Giacomo Giannotti creció entre botellas de ‘amaro’ y cócteles típicos de los aperitivos clásicos italianos que se servían en la heladería de sus padres, en Marana di Carrara, en plena costa de la Toscana. No es de extrañar que cuando este italiano tuvo la oportunidad de crear una coctelería en España, concretamente en Barcelona, eligiera llamarla Paradiso, un recuerdo de su infancia, un compromiso con el futuro, un estado mental que se nota nada más atravesar sus puertas.

“Siempre me ha fascinado el mundo de la coctelería. Por eso estudié hostelería y después de la escuela decidí mudarme a Londres para aprender inglés y formarme como ‘bartender’”, reconoce este artista de la coctelera.

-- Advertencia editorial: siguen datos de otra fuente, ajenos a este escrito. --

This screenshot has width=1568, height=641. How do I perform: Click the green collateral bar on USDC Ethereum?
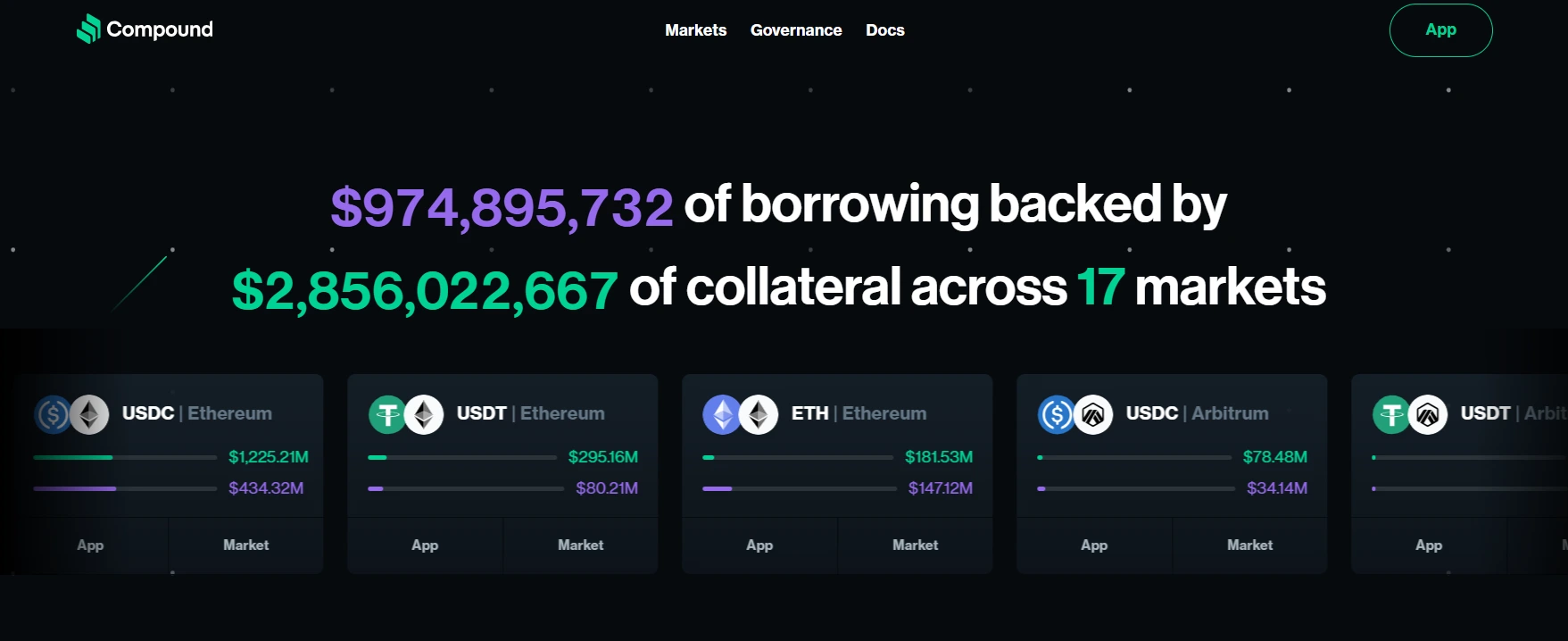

La capital británica es un foco de atracción para la mayoría de quienes quieren saber todos los secretos que dan vida más allá del trago a un cóctel, sobre todo, entre los clásicos. Pero Giacomo reconoce que tuvo suerte y entró en locales de alto ‘standing’ como Eclipse Bar y Be at One Cocktail Bar.

Durante cuatro años exprimió cada experiencia, cada mezcla para absorber los secretos de una profesión que ha formado parte de su vida desde que era pequeño. Pero, a su vez, echaba de menos algo que también forma parte de su personalidad, el Mar Mediterráneo, así que decidió mudarse a una ciudad con mar y con mucha agitación coctelera en sus calles: Barcelona.

“Aquí trabajé en el Eclipse Bar del W Hotel y luego pude afinar el arte del servicio y de la ‘mixología’ en el Ohla Hotel, a lado del maestro Giuseppe Santamaria”, asegura.

Fue un aprendizaje único que lo llevó en el año 2014 a conseguir el título de Mejor Bartender de España en la ‘World Class Competition’. Este espaldarazo fue clave para que Giacomo se lanzara a su proyecto más personal, a cumplir su sueño, y en diciembre de 2015 abría las puertas la coctelería Paradiso.

Este ‘bartender’ asegura que una de las características principales de su local es que se basa en experiencias y no sólo en servir tragos. La idea es que quien entre por la puerta se sienta, realmente, en el cielo, en una nube donde poder exigir que los cinco sentidos sean complacidos al mismo tiempo.

“Más allá de servir un cóctel, intentamos sorprender al cliente en sus cinco sentidos con el ambiente, la decoración, la música, los pastramis, el servicio y, por supuesto, los cócteles. Se trata de cuidar los detalles, eso es lo que nos hace diferentes del resto”, explica.